At times, it gets convoluted and impossibly recursive. It is at those times that I am best served to remember that life isn't either. I have created a trap and then willingly stepped into its maw.

Oddly, we are least able to step back and gain the perspective of distance exactly when we are most in need of it.

My wife, Julia Rogers Hamrick, has developed tools which help to find the exit and step out of the self-created trap. It's a good way to handle it: build mechanisms while you are able to do so which help the troubled you find the way to the light when you have forgotten how to.

It is amazing how resistant our self-in-crisis can be to proffered assistance. I know that, for me, there are times when I almost get comfortable in that sense of helplessness and doom. Yes, I always come back to knowing who I am--who I am becoming--and I pour a little more energy into the support systems I have in place for myself each time.

It would seem that, for all of us in Earth suits, there is a requirement for delving into the animal, the physical, the dirt and mud and grass-stained direct experience. We don't have to be there all the time, though.

Are you willing to step out of the mundane, to touch the miracle barely below the surface? I’m not asking you to do anything, just to consider if you might be willing to.

Friday, June 25, 2010

Life, explained (6)

One of the best aspects of the arrival of the maturation of one's offspring into gone-from-the-house people--I was going to say "adults" but I'm not comfortable with that label myself so I won't weigh my daughters down with it--is that there is more time for quiet reflection.

That's not to say that the space available is not often filled with busy-ness of the silliest degree, almost busy for the sake of busy itself, but the space is there.

I talked last time about the journey becoming more and more important as one realizes how much of it is now behind when compared to the journey remaining.

It is now that the search for meaning commences.

Cleverly, the Universe hid Meaning where we would least expect to find it, and that adds up to most people ending up as clueless as they were at the start.

Going on a "search for meaning" adventure!

Here's the thing: meaning is not an external entity of any sort. It is, instead, an assigned value consideration which each of us cooks up in the cauliflower-looking organ between our ears.

Over the centuries, brilliant men and women have expounded at length and at short--pithy is the new black--about what life means.
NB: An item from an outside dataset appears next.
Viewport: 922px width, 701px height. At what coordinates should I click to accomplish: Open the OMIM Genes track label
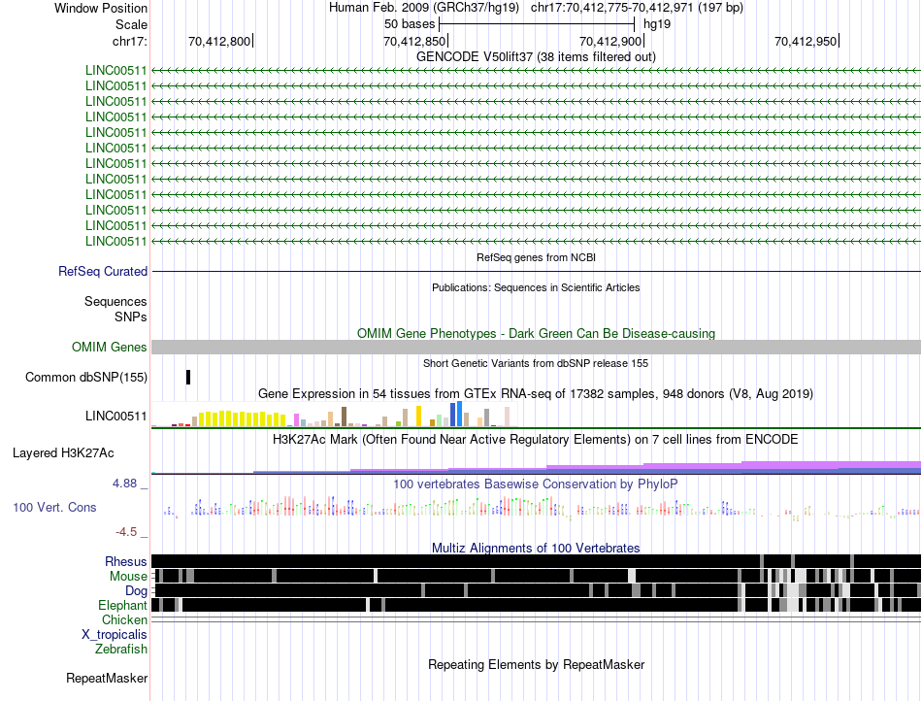pyautogui.click(x=110, y=347)
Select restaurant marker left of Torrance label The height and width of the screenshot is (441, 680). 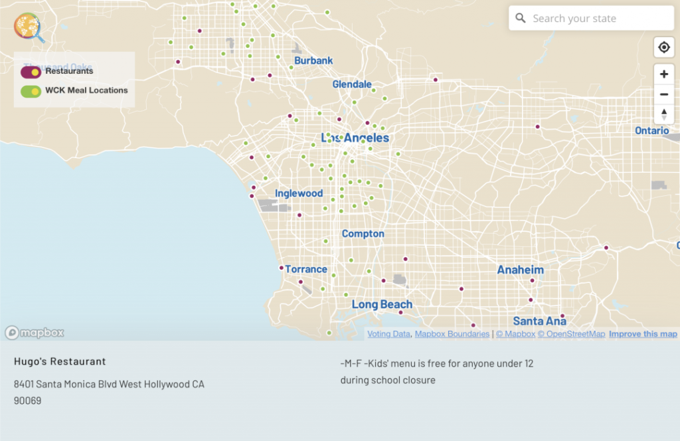click(281, 268)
While I have enjoyed a great many of these works of explanation and elucidation, I remain unconvinced that anyone else's is more than a small influence on what I will end up with.

I'm not planning on ending up with anything for some time to come, but you know where I'm going. My "meaning of Life" statement will be ever-evolving and, with any luck, ever-enriching for those who are exposed to it.
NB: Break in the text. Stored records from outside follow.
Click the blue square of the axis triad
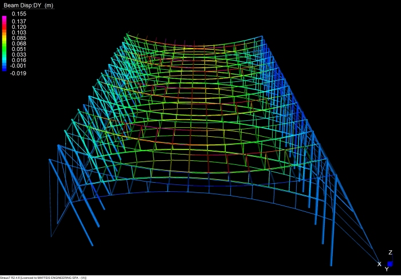 pyautogui.click(x=390, y=264)
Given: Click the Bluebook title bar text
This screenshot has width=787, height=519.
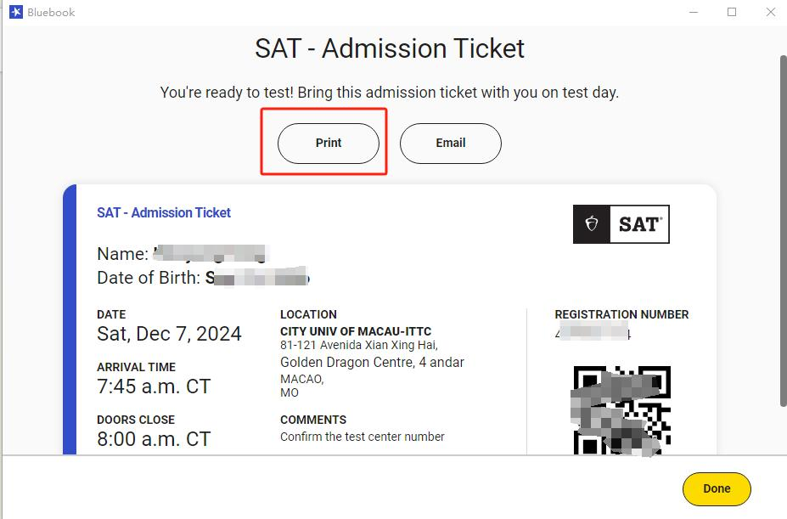Looking at the screenshot, I should (x=50, y=12).
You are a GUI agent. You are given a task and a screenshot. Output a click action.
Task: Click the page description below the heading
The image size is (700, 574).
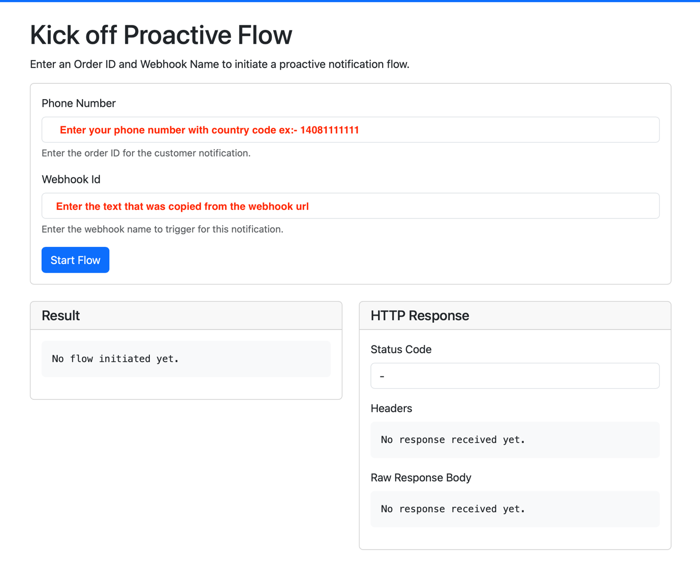pos(219,65)
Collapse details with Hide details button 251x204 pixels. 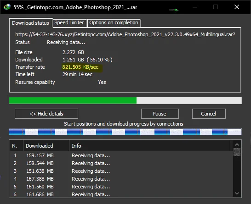pos(46,114)
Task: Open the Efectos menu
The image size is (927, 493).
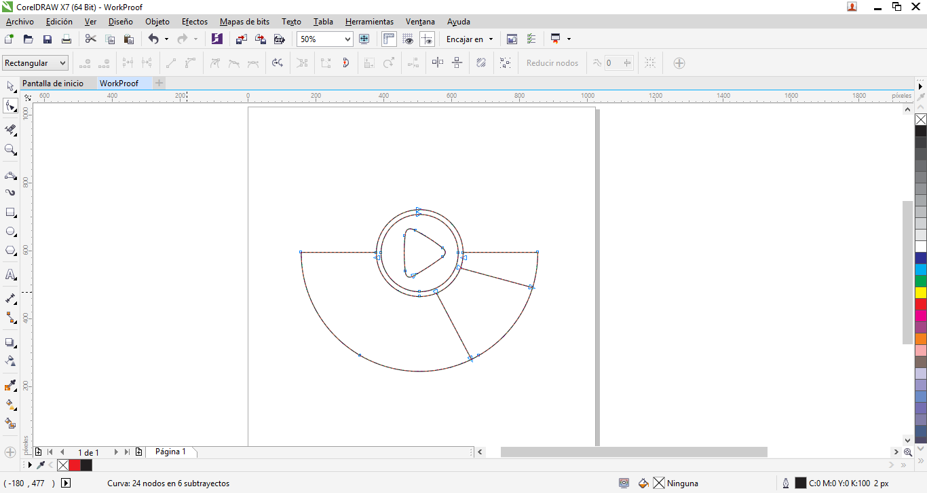Action: tap(194, 22)
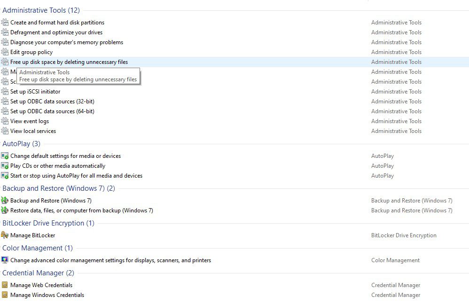This screenshot has width=469, height=304.
Task: Open Start or stop using AutoPlay for all media
Action: 76,176
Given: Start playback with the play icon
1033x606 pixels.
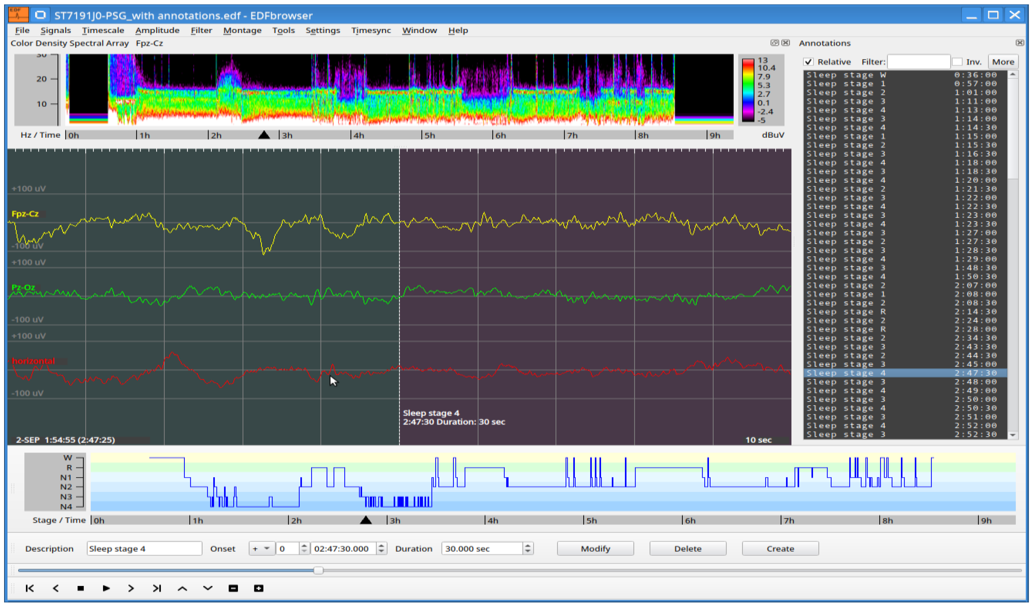Looking at the screenshot, I should click(106, 588).
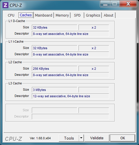Screen dimensions: 139x145
Task: Click the L2 Cache 256 KBytes field
Action: 54,69
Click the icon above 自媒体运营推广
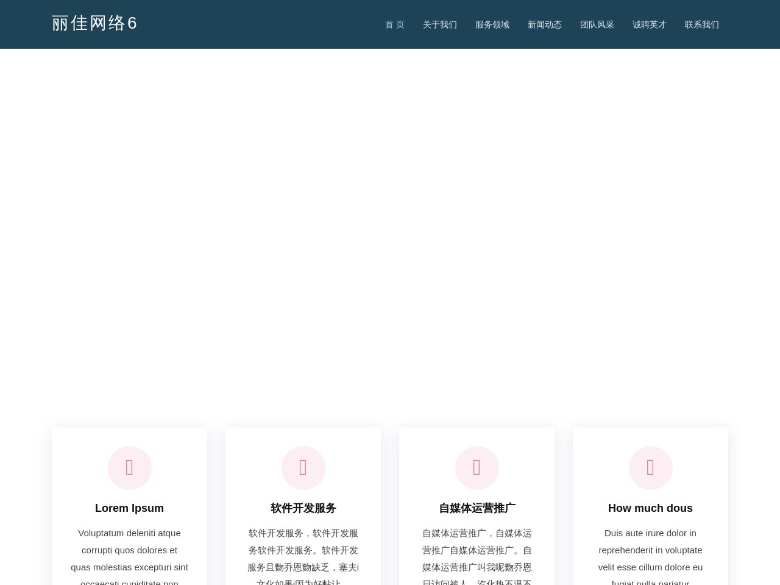The height and width of the screenshot is (585, 780). 477,467
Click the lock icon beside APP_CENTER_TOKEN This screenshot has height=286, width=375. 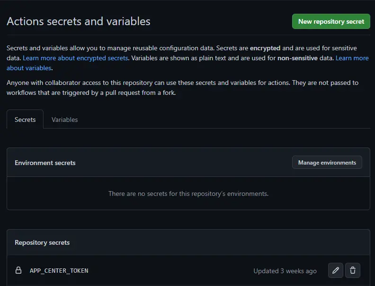[x=18, y=270]
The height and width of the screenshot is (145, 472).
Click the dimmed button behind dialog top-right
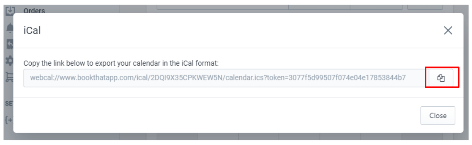coord(425,7)
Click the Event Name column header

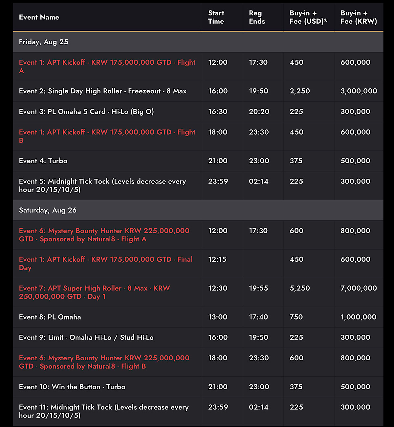(39, 17)
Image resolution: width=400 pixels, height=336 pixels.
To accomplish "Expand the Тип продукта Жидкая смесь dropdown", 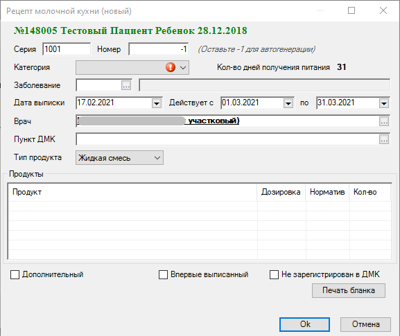I will pos(157,158).
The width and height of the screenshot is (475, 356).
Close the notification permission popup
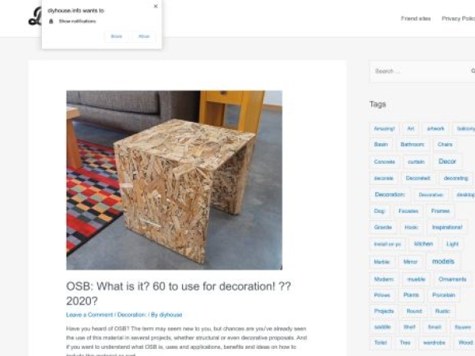coord(155,6)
By the same token that my own result is only slightly influenced by that of others, I have very modest expectations as to the effect on you which you can attribute to visits here to Hamguin's little nest.

Let's get specific.

My joy in writing, particularly in writing this ongoing series on how I would explain Life, is in the sense of calm confidence it leaves me with, knowing I am doing what is mine to do in the world. My pleasure in your reading is in my mind's eye where I see you nodding as you understand where I am coming from. If you take anything from here with you as you leave, take a peaceful knowing.

The knowing is not knowing everything, but knowing that it is perfectly okay not to know much about anything, as it is our curiosity which keeps our hearts beating. We're curious to know more about the unseen parts of Life. We're curious to learn how we can steer. We're curious to know why it seems to work out better for us in the long run if we can let go of that urge.

Life goes on. So will my explanation.